We would like to comment on 2 recent articles: the editorial entitled “The Final Frontier: Pediatric Intraocular Lens Power,” by Hoffer and associates, and the article entitled “Accuracy of Intraocular Lens Power Calculation Formulae in Children Less than Two Years,” by Kekunnaya and associates, published recently in the Journal.
We read with interest both articles dealing with the issue of pediatric lens power calculations and pediatric cataract surgery. Although the treatment of the subject was quite thorough, one very important aspect of this problem, as well as some recent developments in intraocular lens (IOL) technology, were not discussed. No matter how accurate the preoperative or intraoperative biometry may be, it is almost a given that as a child matures, the refractive status of the eye will change, and it can change unpredictably. For an IOL to correct vision accurately at all time points, current IOL technology simply does not work.

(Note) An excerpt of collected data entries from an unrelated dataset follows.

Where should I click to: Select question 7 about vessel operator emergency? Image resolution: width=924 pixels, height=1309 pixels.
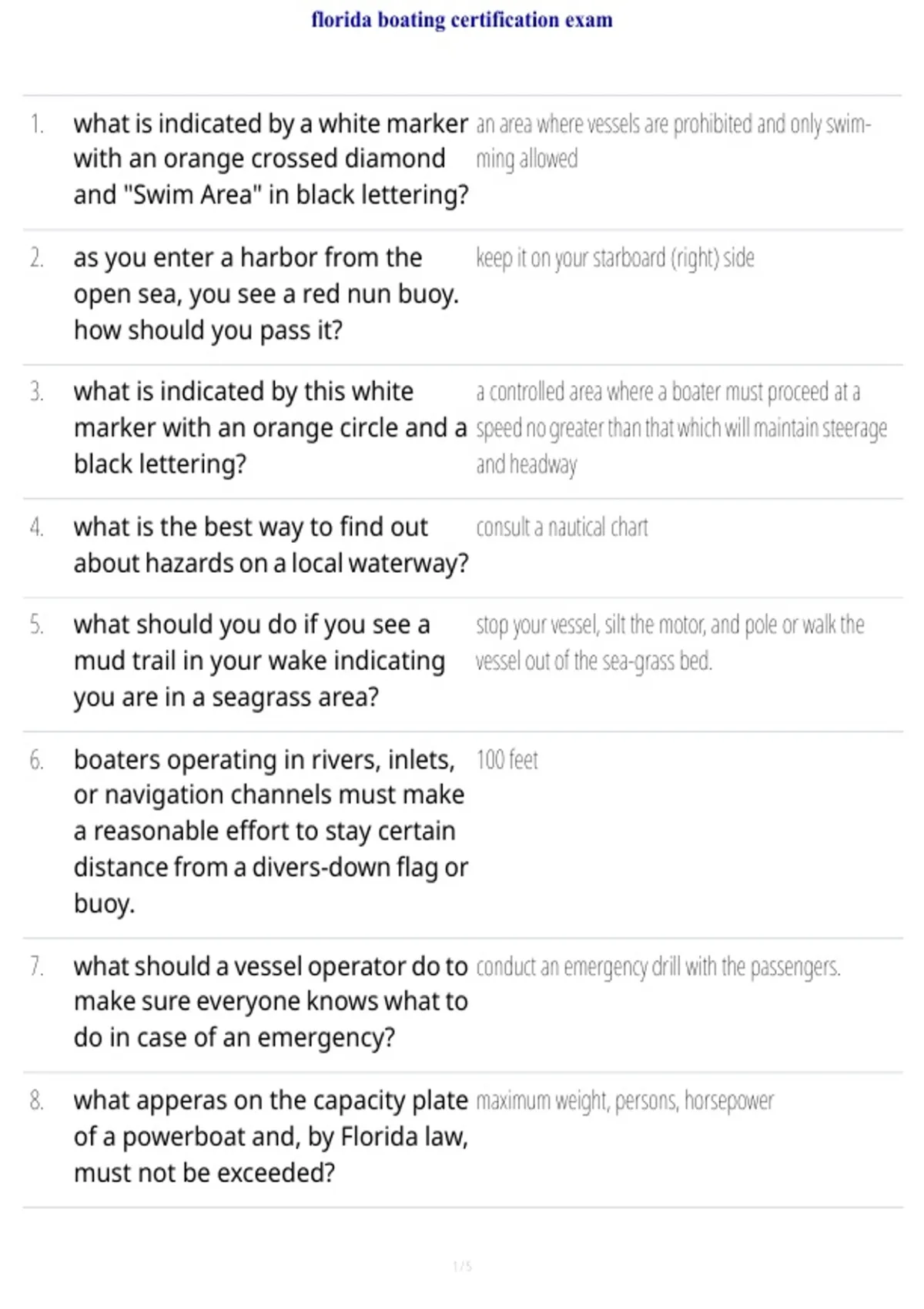click(x=271, y=1002)
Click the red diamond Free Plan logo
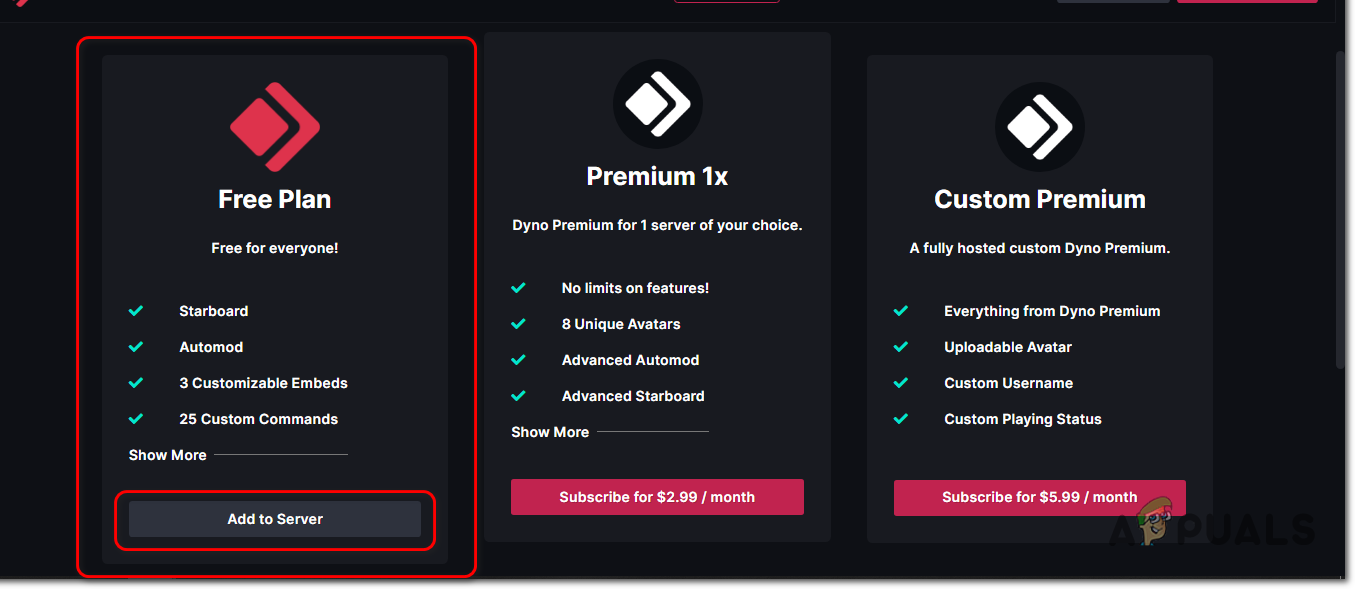 274,127
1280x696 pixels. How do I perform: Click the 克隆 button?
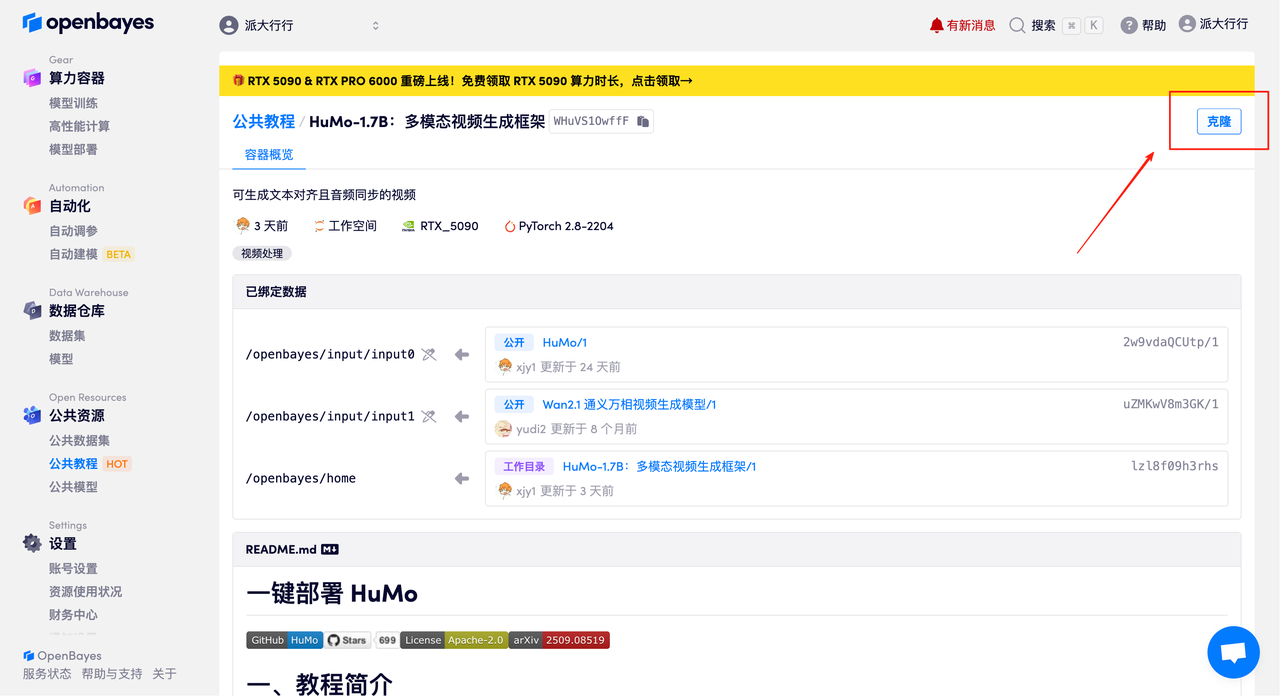click(1218, 120)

A way to overcome these maturational changes lies in the use of adjustable lenses, such as the multicomponent IOL first described by Werblin during the 1999 Barraquer lecture. The multicomponent IOL (now manufactured by InfiniteVision Optics [Paris, France]) theoretically allows the surgeon to update the refractive status of the eye over time by surgically enhancing in the short or in the long term (minimally invasive procedure) one of the lens elements. So far, this concept has been tested in only a few adult human subjects. The exchange concept allowed a refractive surprise of 2 diopters to be reduced to 0.25 diopter residual refractive error. In theory, this methodology could address the ever-changing refractive needs of the pediatric cataract patient.